Whether you love guns or hate them, I’m about to disappoint you. Guns are my assigned topic this week, but I can’t take a righteous stand for or against.
To the best of my recollection, I’ve held a gun twice. The first was a rifle for target practice somewhere in the woods of Pennsylvania. The second was a .357 Magnum I wore as part of a Halloween costume at a disco nightclub in south Texas. You read correctly. It was a long time ago, but it was bizarre even then.
I’ve never owned a gun or wanted to, and the never wanted to part is what prevents me from taking a stand. To explain, here is a passage from another recent post:
… if you’re looking around for sins to preach against, and the one you pick isn’t one you personally grapple with, then you are cheating. That’s just a clever way of not addressing your own moral failings. There’s a word for that, and it’s not Christian, it’s hypocrite.
In other words, I have plenty of sins, from cookies to carbon footprint to crankiness, but I’ve never been attached to guns, so I won’t claim unearned moral high ground to say you shouldn’t be either. I hope you’ll pay it forward.
Back to guns: According to the UN Office on Drugs and Crime, the 2013 global average homicide rate was 6.2 per 100,000 population, and 41 percent of those homicides were committed with firearms. In the United States, more homicides were committed with firearms – 60 percent – but the overall homicide rate was slightly below average at 4.7 per 100,000. Our suicide rate – at 12.1 per 100,000 – is just above the global average of 11.4. As with homicides, firearm is the most common method of suicide in the United States. (In most countries it’s hanging).

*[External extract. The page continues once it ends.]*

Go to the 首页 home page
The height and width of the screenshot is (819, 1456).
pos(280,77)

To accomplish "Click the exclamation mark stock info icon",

So yes, Americans kill more with guns. But that doesn’t mean we kill more in total. Do we kill too much? Of course. Those are not numbers to be proud of. But it’s more complicated than too many guns, and hating people because of their feelings for or against guns won’t solve anything.
Buddha said, “Hatreds never cease through hatred in this world; through love alone they cease.”
Consider, though, that unless you’re going hunting, strapping on a gun before you leave home would seem to require a certain mindset: not necessarily malicious intent, but on some level, you must be thinking there are enemies out there, and you may run into trouble and need to shoot someone.
Jesus discouraged that: “This is my commandment, that you love one another as I have loved you. No one has greater love than this, to lay down one’s life for one’s friends.” Between that statement, the episode in which Jesus told Peter to put away his sword, and the recollection that the only weapon he carried was the cross he died on, it sounds like Jesus would encourage us to take a bullet rather than fire one.